> _Your goal_:
Reproduce the records below line for line, with no changes.

════

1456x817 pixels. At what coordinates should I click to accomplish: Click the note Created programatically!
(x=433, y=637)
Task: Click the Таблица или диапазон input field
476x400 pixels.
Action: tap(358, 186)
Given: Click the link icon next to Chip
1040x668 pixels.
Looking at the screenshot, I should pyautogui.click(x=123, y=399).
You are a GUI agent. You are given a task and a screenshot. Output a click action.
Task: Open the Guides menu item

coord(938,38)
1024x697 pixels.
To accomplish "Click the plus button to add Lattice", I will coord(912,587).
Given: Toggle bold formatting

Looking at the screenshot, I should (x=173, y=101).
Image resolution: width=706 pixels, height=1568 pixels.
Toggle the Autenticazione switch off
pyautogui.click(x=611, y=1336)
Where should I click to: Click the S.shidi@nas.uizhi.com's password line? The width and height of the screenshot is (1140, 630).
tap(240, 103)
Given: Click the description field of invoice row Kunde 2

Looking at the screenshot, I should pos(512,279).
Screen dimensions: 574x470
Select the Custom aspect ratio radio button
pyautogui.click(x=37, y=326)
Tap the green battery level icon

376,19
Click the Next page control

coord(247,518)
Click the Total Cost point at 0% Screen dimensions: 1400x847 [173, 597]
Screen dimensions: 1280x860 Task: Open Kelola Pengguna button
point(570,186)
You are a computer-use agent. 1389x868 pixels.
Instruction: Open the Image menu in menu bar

════

> _Final answer_:
1456x817 pixels. At what coordinates should I click to accomplish: Click the note Created programatically!
(x=433, y=637)
Task: Click the Таблица или диапазон input field
476x400 pixels.
Action: tap(358, 186)
Given: Click the link icon next to Chip
1040x668 pixels.
Looking at the screenshot, I should pyautogui.click(x=123, y=399).
You are a GUI agent. You are given a task and a screenshot. Output a click action.
Task: Open the Guides menu item

coord(938,38)
1024x697 pixels.
To accomplish "Click the plus button to add Lattice", I will coord(912,587).
Given: Toggle bold formatting

Looking at the screenshot, I should (x=173, y=101).
Image resolution: width=706 pixels, height=1568 pixels.
Toggle the Autenticazione switch off
pyautogui.click(x=611, y=1336)
Where should I click to: Click the S.shidi@nas.uizhi.com's password line? The width and height of the screenshot is (1140, 630).
tap(240, 103)
Given: Click the description field of invoice row Kunde 2

Looking at the screenshot, I should pos(512,279).
Screen dimensions: 574x470
Select the Custom aspect ratio radio button
pyautogui.click(x=37, y=326)
Tap the green battery level icon

376,19
Click the Next page control

coord(247,518)
Click the Total Cost point at 0% Screen dimensions: 1400x847 [173, 597]
Screen dimensions: 1280x860 Task: Open Kelola Pengguna button
point(570,186)
You are a computer-use agent. 1389x868 pixels.
Instruction: Open the Image menu in menu bar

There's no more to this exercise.